━━━ Records for processing ━━━

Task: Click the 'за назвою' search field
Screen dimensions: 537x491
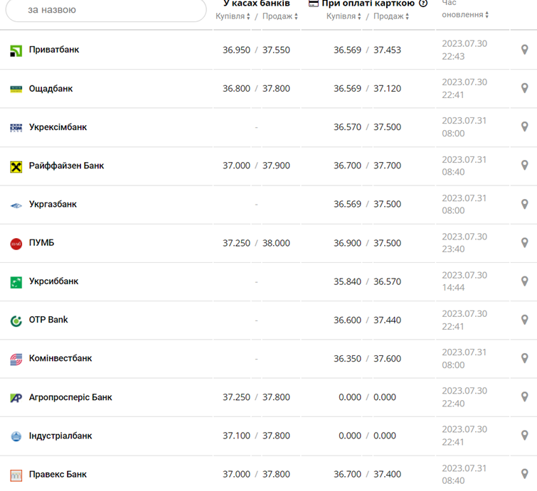Action: tap(107, 10)
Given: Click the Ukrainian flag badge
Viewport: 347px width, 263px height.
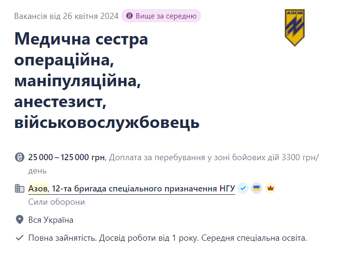Looking at the screenshot, I should click(x=256, y=188).
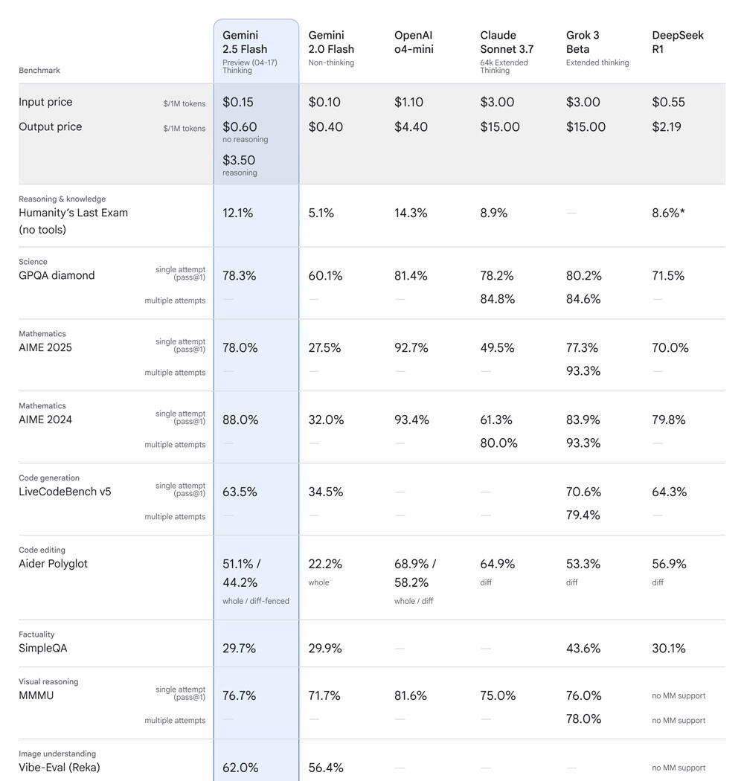
Task: Select the DeepSeek R1 column header
Action: pyautogui.click(x=678, y=42)
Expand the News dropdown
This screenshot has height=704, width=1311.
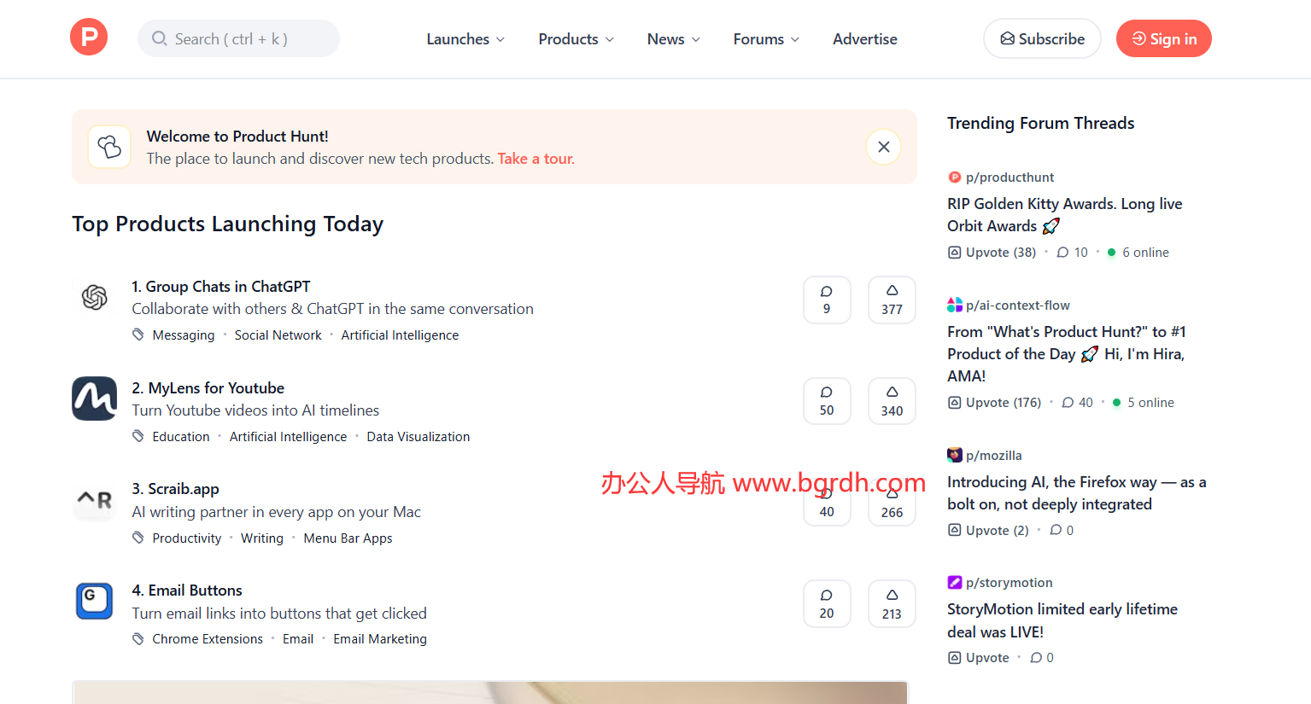point(672,38)
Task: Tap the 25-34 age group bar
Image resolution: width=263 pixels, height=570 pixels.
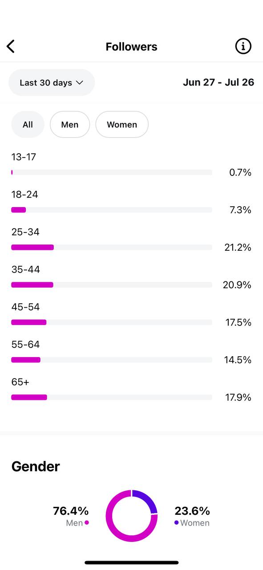Action: pos(112,247)
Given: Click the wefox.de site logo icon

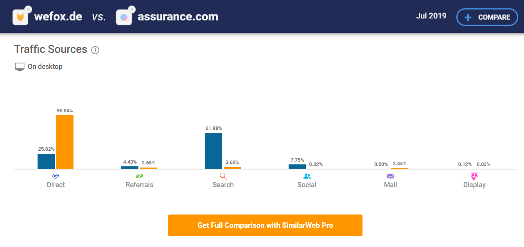Looking at the screenshot, I should (20, 17).
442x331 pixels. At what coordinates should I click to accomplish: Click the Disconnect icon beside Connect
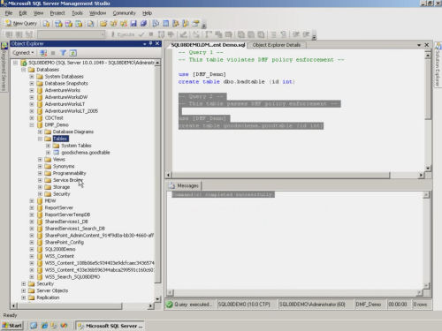(x=43, y=53)

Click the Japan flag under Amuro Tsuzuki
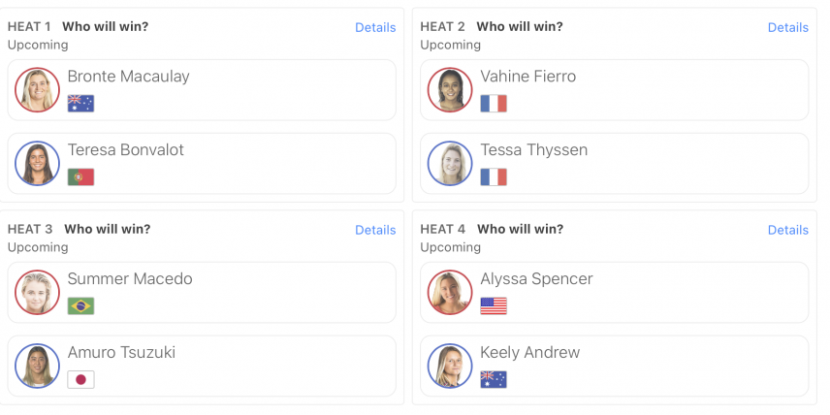pyautogui.click(x=81, y=379)
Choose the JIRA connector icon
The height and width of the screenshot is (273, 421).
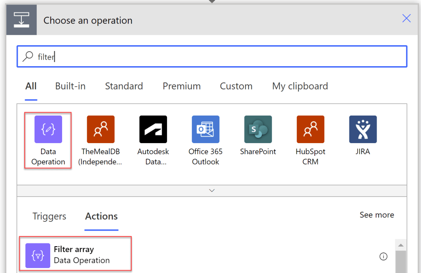click(363, 129)

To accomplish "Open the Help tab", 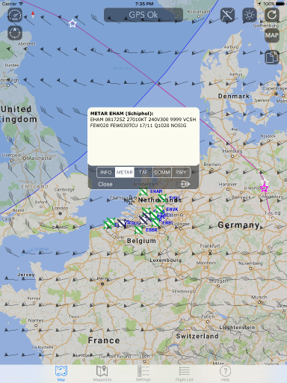I will coord(225,373).
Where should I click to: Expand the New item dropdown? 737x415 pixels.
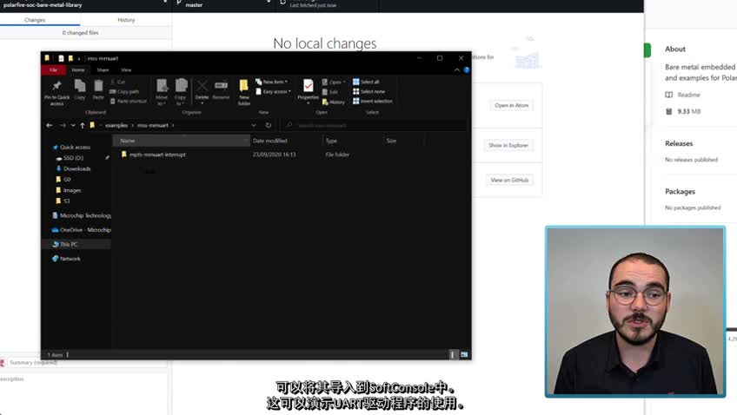click(x=274, y=82)
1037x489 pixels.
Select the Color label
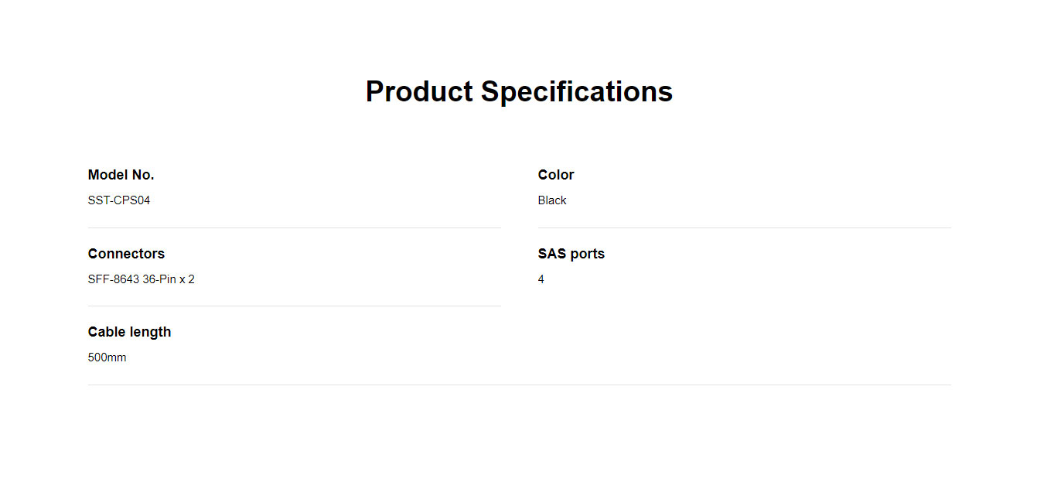point(556,175)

━━━

The line with "Choose the JIRA connector icon" marks the end: restate word for word every line from the top of the data through that one, omitting pictures.

Task: Click the 'за назвою' search field
Screen dimensions: 537x491
Action: tap(107, 10)
Given: Click the Ukrainian flag badge
Viewport: 347px width, 263px height.
Looking at the screenshot, I should click(x=256, y=188).
Task: Select the DeepSeek R1 column header
Action: pyautogui.click(x=678, y=42)
Expand the News dropdown
This screenshot has height=704, width=1311.
point(672,38)
Task: Tap the 25-34 age group bar
Image resolution: width=263 pixels, height=570 pixels.
Action: pos(112,247)
Given: Click the wefox.de site logo icon

Looking at the screenshot, I should (20, 17).
442x331 pixels. At what coordinates should I click to accomplish: Click the Disconnect icon beside Connect
(x=43, y=53)

Click the Japan flag under Amuro Tsuzuki
pyautogui.click(x=81, y=379)
Choose the JIRA connector icon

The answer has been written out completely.